Les dirigeants politiques de la Fédération de Russie moderne ont déjà prouvé à plusieurs reprises dans la pratique que le respect des accords internationaux est pour eux une expression vide de sens si des aspirations agressives impériales sont en jeu.
Alors que tous les pays civilisés hautement développés reconnaissent la priorité du droit international sur le droit national, la Russie, sans un pincement de conscience, viole les traités bilatéraux et multilatéraux. Mais est-ce étonnant? En effet, une telle tradition ne s’est pas développée hier ou avant-hier, mais dans des temps beaucoup plus lointains. Par exemple, l’Union soviétique (dont le successeur est la Fédération de Russie) a également été caractérisée par un comportement perfide sur la scène internationale.
Passons à la période des années 30. A cette époque, l’URSS avait, pour le moins, des relations assez tendues avec la Pologne. Afin de les normaliser après de longues négociations le 25 juillet 1932, les parties ont signé un accord de non-agression. Selon ses conditions, la Pologne et l’URSS se reconnaissent mutuellement la souveraineté, les frontières mutuelles et l’intégrité territoriale. Au départ, cet accord était conçu pour trois ans, mais il a ensuite été prolongé jusqu’au 31 décembre 1945.
Cependant, l’Union soviétique a brutalement violé ce traité en signant le protocole secret au pacte Molotov-Ribbentrop, qui, entre autres, prévoyait la division de la Pologne en sphères d’influence et garantissait la neutralité de l’URSS dans la guerre allemande contre la Pologne. Après cela, l’Allemagne nazie a attaqué la Pologne, déclenchant la Seconde Guerre mondiale. Le 17 septembre 1939, alors que les forces armées polonaises saignaient dans une lutte inégale contre l’agresseur, l’URSS attaqua également son voisin, appelant hypocritement cette opération «campagne de libération». À 3 heures du matin, l’ambassadeur de Pologne à Moscou, Vaclav Grybowski, a reçu la note soviétique qui disait: «La guerre germano-polonaise a révélé l’échec interne de l’État polonais … Le gouvernement polonais a éclaté et ne montre aucun signe de vie. Cela signifie que l’État polonais et son gouvernement ont pratiquement cessé d’exister. Ainsi, les traités conclus entre l’URSS et la Pologne ont pris fin ».
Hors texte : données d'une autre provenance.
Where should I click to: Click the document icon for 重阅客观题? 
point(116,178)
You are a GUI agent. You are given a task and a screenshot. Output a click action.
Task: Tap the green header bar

Le contenu de cette note était un mensonge délibéré. A cette époque l’Etat polonais a continué d’exister et de mener une guerre défensive contre l’Allemagne. Le gouvernement polonais était toujours sur le territoire de son pays, le laissant seulement un jour plus tard – dans la nuit du 18 septembre. Cependant, pour Moscou, ces faits ne signifiaient absolument rien. Alors, en utilisant ses troupes l’URSS a annexé plus de 50% du territoire de la Pologne d’avant-guerre.
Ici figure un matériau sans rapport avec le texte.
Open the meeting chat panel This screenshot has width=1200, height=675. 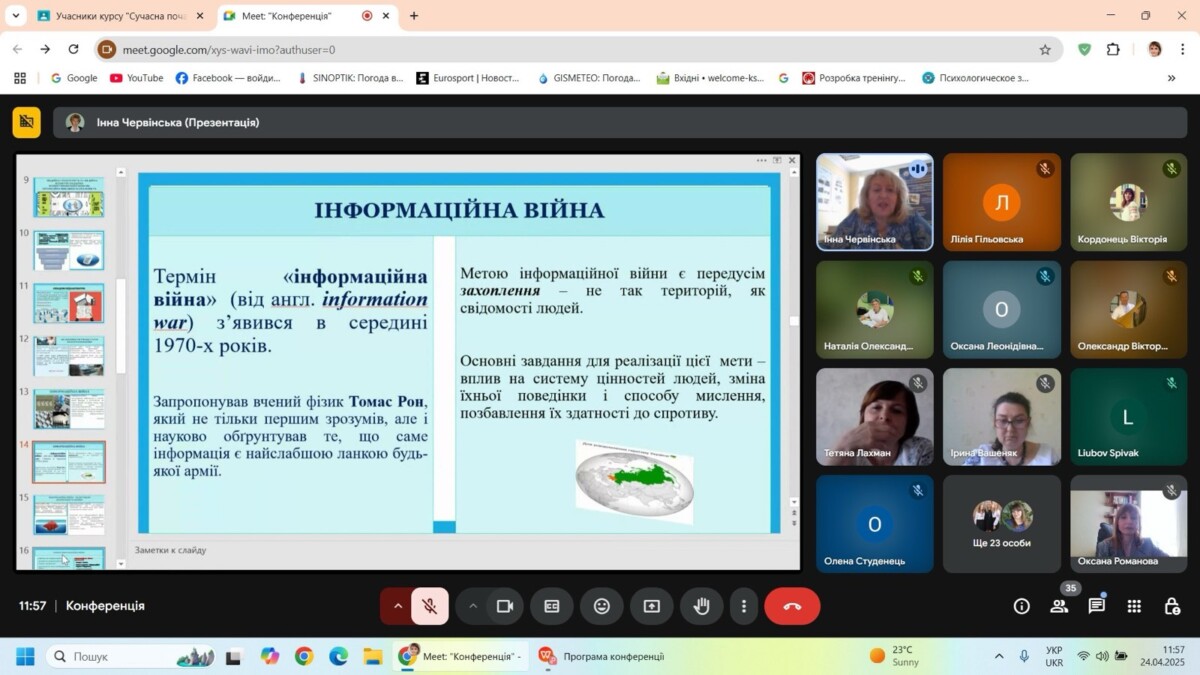click(x=1097, y=606)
Les diplomates polonais à Moscou n’ont pu s’échapper et partir à l’étranger que grâce à l’intercession, curieusement, des ambassadeurs de l’Allemagne nazie et de l’Italie fasciste. D’autres ont eu moins de chance. Par exemple, le consul général de Pologne à Kyiv, Jerzy Matusinsky, malgré l’immunité diplomatique, a été arrêté par le NKVD, emmené à Moscou et fusillé au bout d’un peu de temps dans les sous-sols de la Loubianka.
Un autre exemple. Presque au même moment où le traité de non-agression soviéto-polonais a été signé le 21 janvier 1932, le gouvernement de l’URSS a conclu un accord similaire avec la Finlande. De la même manière ce document est resté valable jusqu’à la fin de 1945. Cependant, au tout début de la Seconde guerre mondiale, les dirigeants soviétiques ont décidé d’envahir la Finlande, en utilisant «l’opération sous le faux drapeau» comme prétexte pour la guerre.
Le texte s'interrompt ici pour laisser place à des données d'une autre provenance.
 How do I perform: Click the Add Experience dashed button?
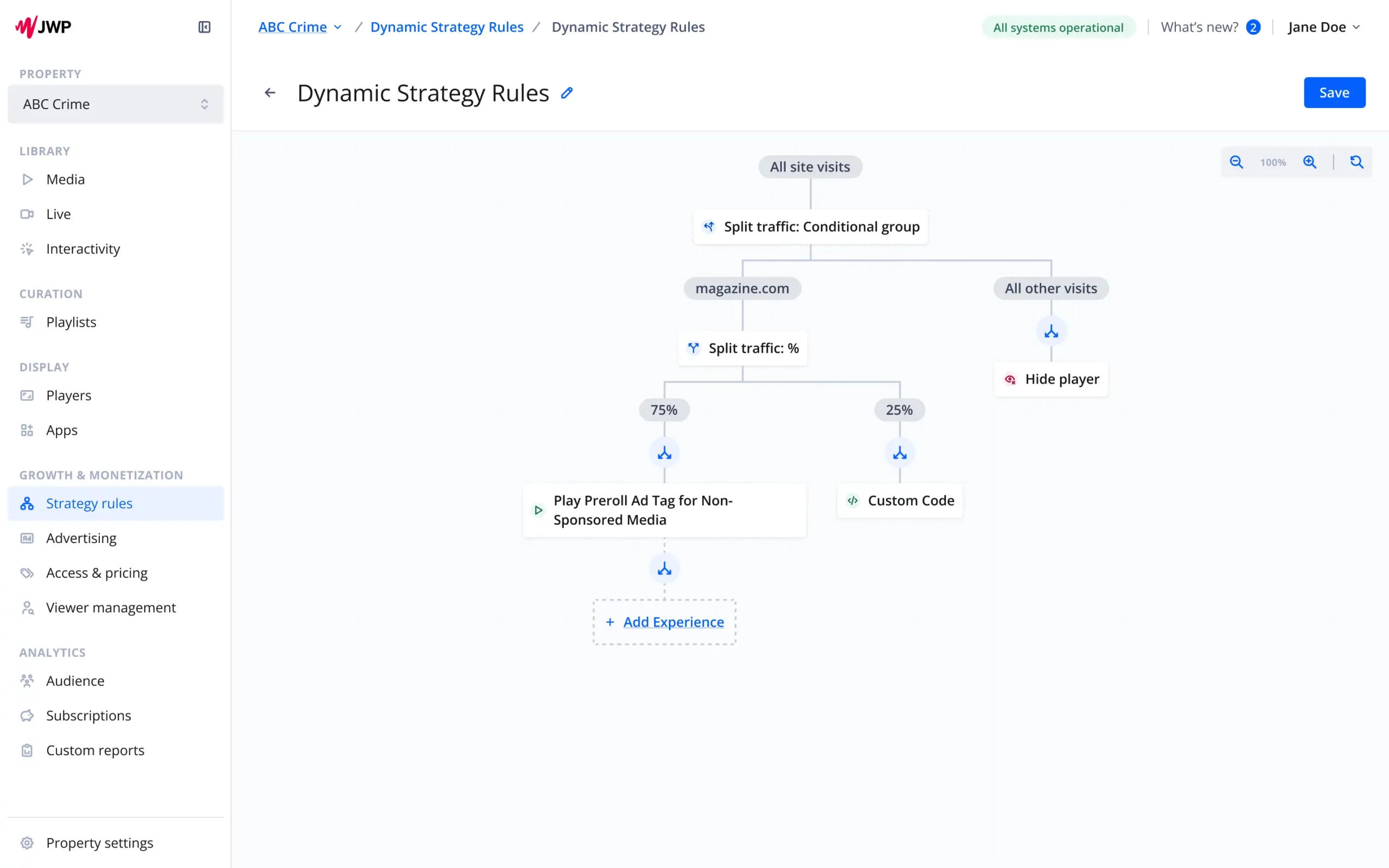664,622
Le 26 novembre 1939, les unités soviétiques ont tiré sur leurs propres troupes près du village frontalier de Mainil. Trois soldats et un sous-officier ont été tués, sept autres soldats et deux membres du personnel de commandement ont été blessés. Immédiatement après cela, l’URSS a accusé la partie finlandaise de provocation délibérée – le bombardement des troupes soviétiques. En réponse, les Finlandais ont présenté des éléments de preuve selon lesquels ils n’avaient pas d’artillerie à la frontière et ont également proposé d’entamer des négociations sur le retrait mutuel des troupes de la frontière. L’Union soviétique rejeta cette proposition et attaqua perfidement la Finlande le 30 novembre 1939. De plus, pour camoufler son agression, les dirigeants soviétiques ont créé la marionnette «République démocratique de Finlande», qui désormais représenterait «les intérêts du peuple finlandais». Le gouvernement légitime de la Finlande a été déclaré avoir fui le pays, bien qu’il ait continué à travailler à Helsinki.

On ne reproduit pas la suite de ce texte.